Immigration is having a massive impact on our towns and cities


August 13, 2021

  • About half of births in key cities are to mothers born overseas

In the period from 1980 to 2000 immigration by non-UK nationals was running at a net level of about 80,000 per year. However, under successive governments since then it has averaged around 300,000 a year.

The effect of this huge and sustained immigration on our towns and cities - the initial destination of most migrants - has been all the greater because of a lower age structure among arrivals and higher birth rates for some groups.

Our new paper (MW493 - Immigration and population change in the UK's towns and cities) examines the impact on the different parts of the UK of the massive level of immigration since 2001 which has led to a doubling of the foreign-born population to about nine million last year.

London is the clearest example. Its population has increased by 1.8 million since 2001, entirely due to immigration, and last year stood at about nine million.

The paper also shows that between 40% and 60% of births in three of the UK’s largest cities – London, Birmingham and Manchester are now to mothers who were born overseas. In Manchester there has been an increase of eight percentage points since 2010 to around 50% in 2019.

Meanwhile, ONS figures also show that a majority of births in Cambridge (57%), Leicester (56%) and in Oxford (53%) are to mothers who were born abroad - rising from less than half a decade ago.

The paper lists the fifteen towns with the highest percentage of overseas-born population. It also points to a number of towns and cities which already have an ethnic minority population which is larger than half, including London (55%), Luton (57%) Leicester (58%) and Slough (69%).

It lists cities which are 40% ethnic minority or more, including Birmingham (48%) and Manchester (42%).

A wider range of towns are currently between 30% and 40% ethnic minority and have experienced significant change in recent years - these include Coventry, Reading, Nottingham and Peterborough.

Changes wrought by mass immigration are linked to a separate but growing divergence between older, more rural populations and younger populations who are more likely to live in cities.

In the North East of England only 12% of pupils in state-funded schools are from an ethnic minority background, while this figure is 38% in the West Midlands and 80% in inner-London.

As a striking illustration of the potential issues caused by educational segregation, in one school visited by the team which prepared Baroness Casey’s 2016 integration audit, pupils believed that the population of Britain was between 50% and 90% Asian, such had been their experience up to that point.

Looking to the future, if recent trends continue, the share of children of other ethnicities in England’s state-funded primary and secondary schools might well become a majority within another 20 years.

To quote Baroness Casey: “As the diversity of the nation has increased…. people from minority groups have become both more dispersed and in some cases more concentrated and segregated.”

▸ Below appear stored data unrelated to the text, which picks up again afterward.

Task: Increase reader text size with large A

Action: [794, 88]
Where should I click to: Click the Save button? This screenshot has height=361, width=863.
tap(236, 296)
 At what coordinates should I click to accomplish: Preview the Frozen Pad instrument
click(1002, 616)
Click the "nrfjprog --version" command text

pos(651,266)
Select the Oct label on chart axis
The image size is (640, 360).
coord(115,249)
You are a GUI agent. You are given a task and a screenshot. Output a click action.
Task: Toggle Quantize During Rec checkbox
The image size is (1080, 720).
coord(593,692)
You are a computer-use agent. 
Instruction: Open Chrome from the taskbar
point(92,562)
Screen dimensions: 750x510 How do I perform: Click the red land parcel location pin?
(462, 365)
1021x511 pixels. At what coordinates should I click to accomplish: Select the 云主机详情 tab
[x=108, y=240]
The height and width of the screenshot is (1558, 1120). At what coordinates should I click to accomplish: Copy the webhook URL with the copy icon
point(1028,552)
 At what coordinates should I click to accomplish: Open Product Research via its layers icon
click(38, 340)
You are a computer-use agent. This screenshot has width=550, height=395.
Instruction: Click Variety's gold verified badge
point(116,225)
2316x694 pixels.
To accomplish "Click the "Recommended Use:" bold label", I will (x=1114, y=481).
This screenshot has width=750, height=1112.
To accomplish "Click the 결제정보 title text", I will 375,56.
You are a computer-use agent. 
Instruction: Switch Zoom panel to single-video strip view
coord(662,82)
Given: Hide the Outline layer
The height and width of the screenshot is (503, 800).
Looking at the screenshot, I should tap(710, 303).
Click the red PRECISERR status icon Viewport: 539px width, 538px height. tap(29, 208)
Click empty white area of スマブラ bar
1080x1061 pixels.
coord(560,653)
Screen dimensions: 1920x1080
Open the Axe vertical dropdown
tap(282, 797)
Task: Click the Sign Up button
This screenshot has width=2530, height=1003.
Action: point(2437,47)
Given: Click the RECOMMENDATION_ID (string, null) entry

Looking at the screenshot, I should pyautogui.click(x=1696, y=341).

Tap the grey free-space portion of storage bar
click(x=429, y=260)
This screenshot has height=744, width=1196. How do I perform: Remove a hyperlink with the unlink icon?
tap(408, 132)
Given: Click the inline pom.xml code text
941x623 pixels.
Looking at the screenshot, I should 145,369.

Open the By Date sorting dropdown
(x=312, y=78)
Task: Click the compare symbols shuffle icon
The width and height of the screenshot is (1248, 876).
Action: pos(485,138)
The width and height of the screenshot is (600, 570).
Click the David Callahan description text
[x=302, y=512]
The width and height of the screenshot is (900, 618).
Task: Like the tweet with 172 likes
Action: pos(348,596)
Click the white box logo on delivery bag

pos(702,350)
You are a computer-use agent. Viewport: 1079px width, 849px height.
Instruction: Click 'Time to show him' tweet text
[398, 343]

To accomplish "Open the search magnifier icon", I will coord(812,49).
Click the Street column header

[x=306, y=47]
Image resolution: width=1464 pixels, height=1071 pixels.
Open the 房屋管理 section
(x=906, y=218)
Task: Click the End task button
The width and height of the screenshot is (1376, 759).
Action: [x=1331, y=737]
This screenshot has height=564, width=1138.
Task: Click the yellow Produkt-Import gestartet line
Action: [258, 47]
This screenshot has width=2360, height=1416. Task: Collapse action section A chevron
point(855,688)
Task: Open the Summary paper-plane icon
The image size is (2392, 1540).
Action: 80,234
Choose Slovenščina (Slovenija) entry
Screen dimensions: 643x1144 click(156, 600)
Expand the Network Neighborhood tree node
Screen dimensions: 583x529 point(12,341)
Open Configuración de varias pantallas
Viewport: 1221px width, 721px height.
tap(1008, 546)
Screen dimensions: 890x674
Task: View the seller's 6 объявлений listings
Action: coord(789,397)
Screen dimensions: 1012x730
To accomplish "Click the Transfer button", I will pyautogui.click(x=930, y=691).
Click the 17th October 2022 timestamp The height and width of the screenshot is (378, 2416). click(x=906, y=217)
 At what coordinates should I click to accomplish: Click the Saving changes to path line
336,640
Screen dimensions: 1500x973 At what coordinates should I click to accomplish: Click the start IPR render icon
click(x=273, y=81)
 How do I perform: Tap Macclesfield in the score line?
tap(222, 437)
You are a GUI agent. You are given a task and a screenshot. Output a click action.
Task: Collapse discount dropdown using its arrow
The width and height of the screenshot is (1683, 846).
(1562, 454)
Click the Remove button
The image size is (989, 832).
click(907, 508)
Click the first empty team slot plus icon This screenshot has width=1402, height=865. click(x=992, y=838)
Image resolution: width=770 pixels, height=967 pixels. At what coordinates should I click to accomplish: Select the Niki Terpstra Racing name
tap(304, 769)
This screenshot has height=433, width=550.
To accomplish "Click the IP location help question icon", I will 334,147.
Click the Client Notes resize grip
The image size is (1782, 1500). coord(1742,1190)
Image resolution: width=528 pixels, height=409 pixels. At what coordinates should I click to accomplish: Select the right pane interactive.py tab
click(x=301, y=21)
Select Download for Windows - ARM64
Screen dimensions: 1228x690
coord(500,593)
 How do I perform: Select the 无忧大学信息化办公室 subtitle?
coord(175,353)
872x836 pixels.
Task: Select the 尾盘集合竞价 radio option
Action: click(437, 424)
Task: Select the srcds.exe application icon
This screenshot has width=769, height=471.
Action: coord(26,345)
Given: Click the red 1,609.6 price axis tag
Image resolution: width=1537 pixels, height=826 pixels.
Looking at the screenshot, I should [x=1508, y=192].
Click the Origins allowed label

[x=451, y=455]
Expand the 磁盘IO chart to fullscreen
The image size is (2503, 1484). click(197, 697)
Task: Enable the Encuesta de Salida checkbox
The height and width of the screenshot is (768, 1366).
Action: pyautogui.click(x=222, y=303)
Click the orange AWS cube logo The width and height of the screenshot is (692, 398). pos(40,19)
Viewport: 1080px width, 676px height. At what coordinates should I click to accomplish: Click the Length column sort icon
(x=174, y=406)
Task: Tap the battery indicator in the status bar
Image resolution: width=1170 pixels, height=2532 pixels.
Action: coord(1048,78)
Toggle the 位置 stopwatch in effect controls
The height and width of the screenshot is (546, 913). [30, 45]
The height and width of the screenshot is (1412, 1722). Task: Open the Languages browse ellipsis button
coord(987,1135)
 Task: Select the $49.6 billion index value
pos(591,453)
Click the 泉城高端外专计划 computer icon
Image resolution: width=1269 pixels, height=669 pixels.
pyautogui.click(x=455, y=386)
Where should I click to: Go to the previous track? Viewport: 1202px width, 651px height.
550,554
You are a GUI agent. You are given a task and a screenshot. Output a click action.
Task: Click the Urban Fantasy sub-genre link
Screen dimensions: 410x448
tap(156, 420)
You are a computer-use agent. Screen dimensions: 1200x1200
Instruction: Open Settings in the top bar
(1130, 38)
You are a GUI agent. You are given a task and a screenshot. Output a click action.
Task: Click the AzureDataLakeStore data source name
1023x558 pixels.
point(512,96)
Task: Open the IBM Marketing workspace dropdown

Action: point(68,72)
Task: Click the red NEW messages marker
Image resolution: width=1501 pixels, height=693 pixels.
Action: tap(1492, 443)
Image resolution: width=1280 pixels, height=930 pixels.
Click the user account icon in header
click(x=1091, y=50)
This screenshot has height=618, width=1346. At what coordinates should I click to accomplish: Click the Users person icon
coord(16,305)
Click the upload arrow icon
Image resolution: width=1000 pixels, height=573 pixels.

The paper concludes that, should very high levels of immigration continue on the scale and at the pace since 2001, there is an increasing potential for the shared understandings that have long undergirded British life to weaken further.

Commenting, Alp Mehmet, Chairman of Migration Watch UK, said:

The rapidly changing nature of our towns and cities poses serious risks for integration and will be a real concern to many in this country. This is not inevitable. We can and must reduce the scale of immigration very considerably if social harmony is to be preserved. We shall be putting forward proposals for achieving this.